▶ **What needs to be done**: Retype word for word the first line of the listing and each line after it up to the line with "The width and", with the pictures taken out.

--- START ---

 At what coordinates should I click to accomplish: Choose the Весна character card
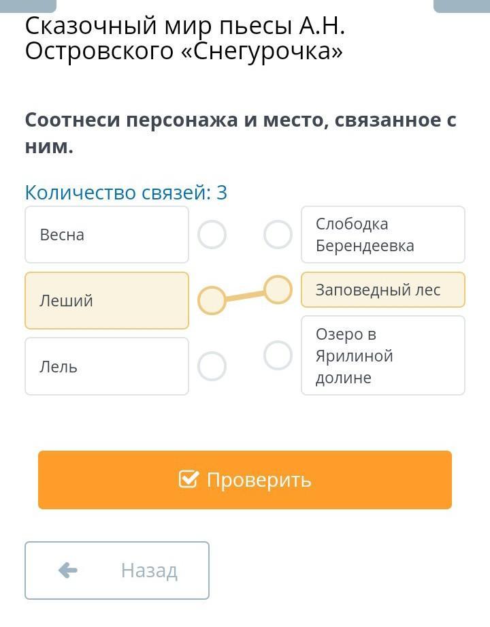click(107, 235)
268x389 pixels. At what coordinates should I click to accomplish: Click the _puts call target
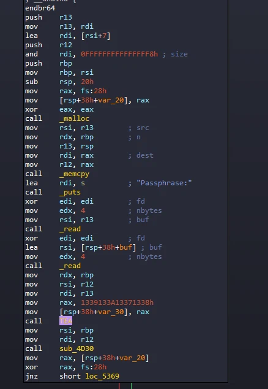70,192
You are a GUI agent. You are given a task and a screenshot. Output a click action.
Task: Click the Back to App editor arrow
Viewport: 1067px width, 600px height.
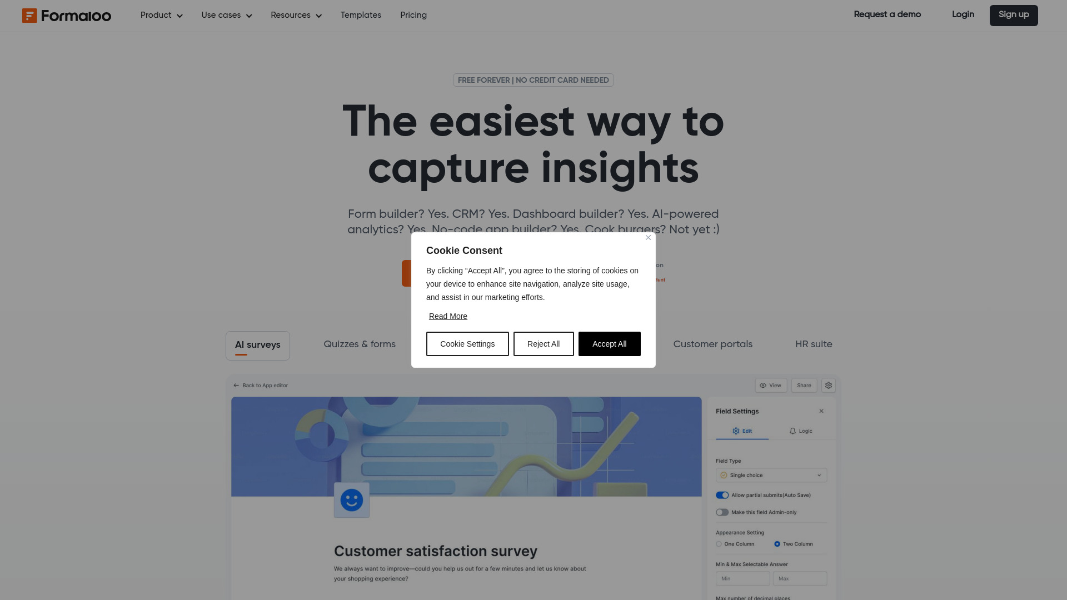pos(236,384)
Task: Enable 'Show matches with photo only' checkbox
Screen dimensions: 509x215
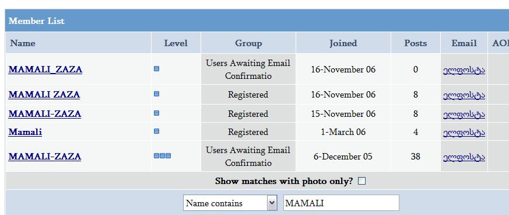Action: 361,181
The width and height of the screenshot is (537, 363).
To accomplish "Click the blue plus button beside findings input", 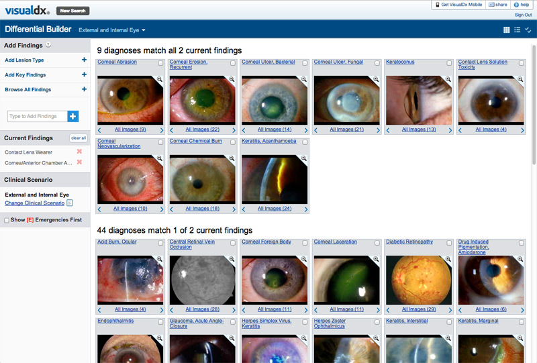I will [x=73, y=117].
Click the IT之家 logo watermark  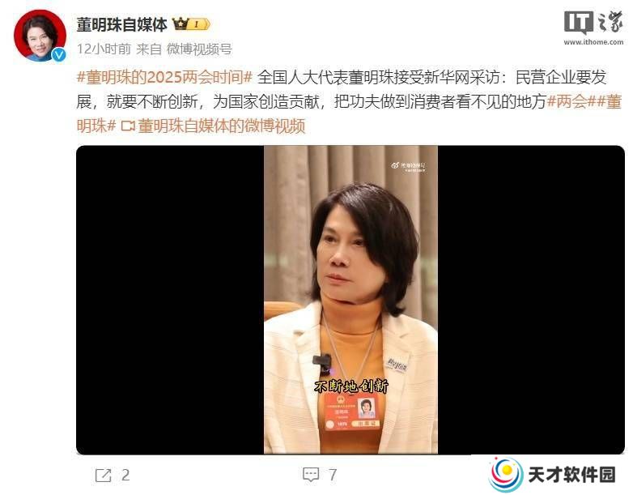(593, 23)

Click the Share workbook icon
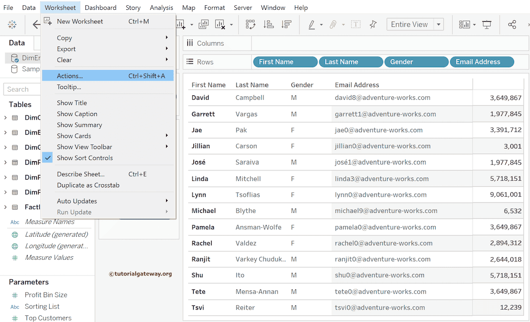click(x=512, y=24)
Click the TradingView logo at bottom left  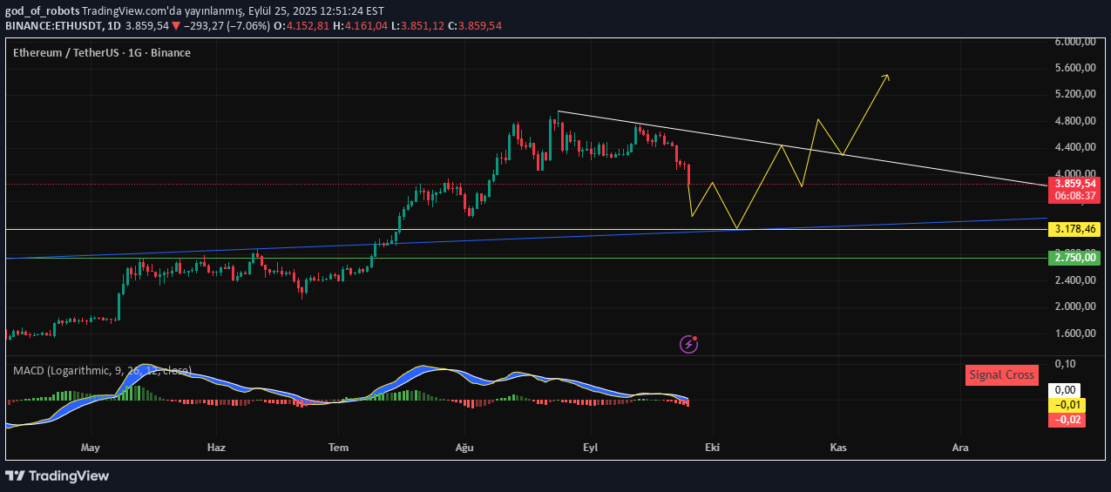58,475
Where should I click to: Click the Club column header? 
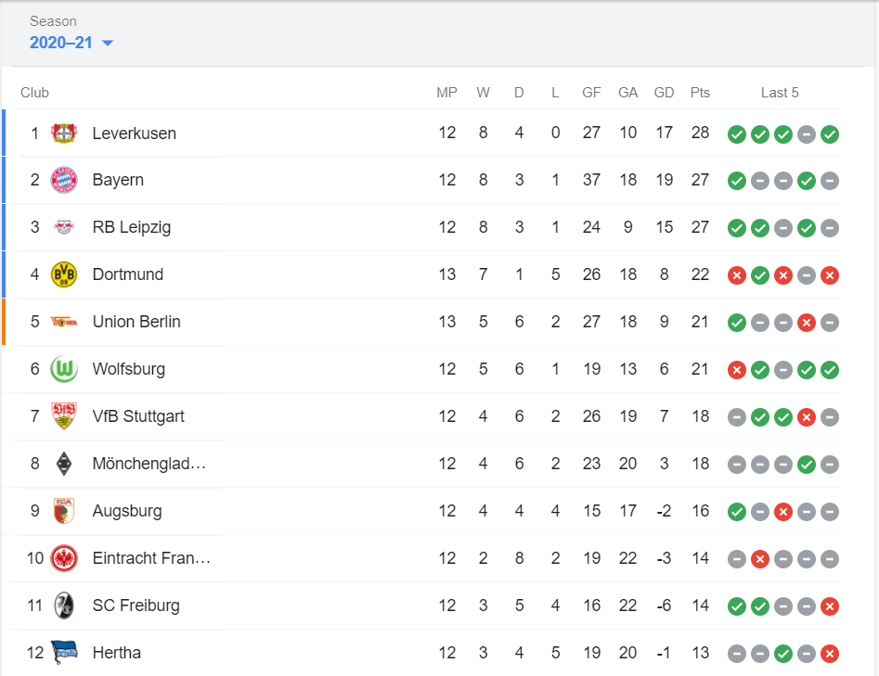[x=35, y=93]
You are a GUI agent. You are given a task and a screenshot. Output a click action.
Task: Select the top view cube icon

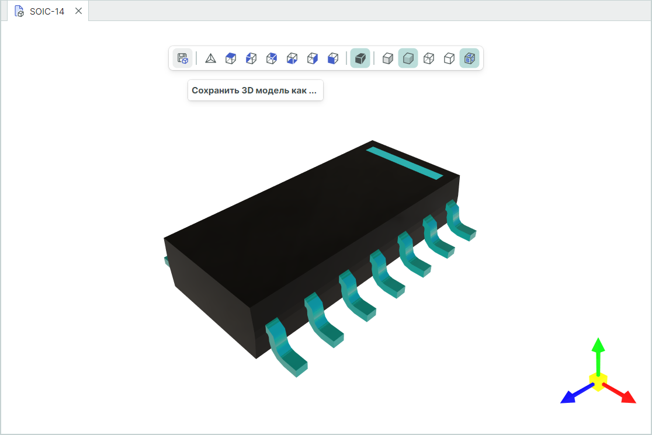click(x=231, y=58)
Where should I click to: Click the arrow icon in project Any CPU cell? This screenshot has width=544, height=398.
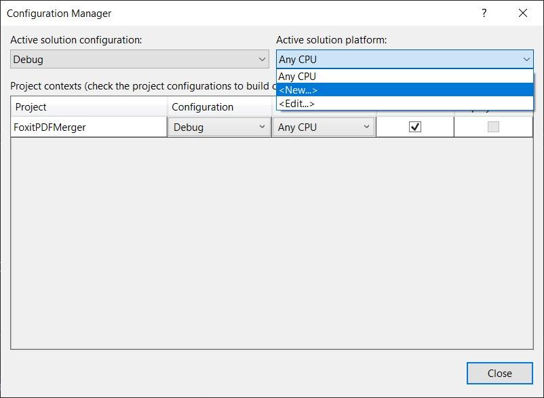click(x=366, y=127)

--- END ---

▶ **Exercise output**:
 At what coordinates should I click to accomplish: Choose the Весна character card
click(107, 235)
268x389 pixels. At what coordinates should I click to accomplish: Click the _puts call target
70,192
You are a GUI agent. You are given a task and a screenshot. Output a click action.
Task: Click the Back to App editor arrow
Viewport: 1067px width, 600px height.
pos(236,384)
Task: Enable 'Show matches with photo only' checkbox
Screen dimensions: 509x215
Action: 361,181
The width and height of the screenshot is (537, 363).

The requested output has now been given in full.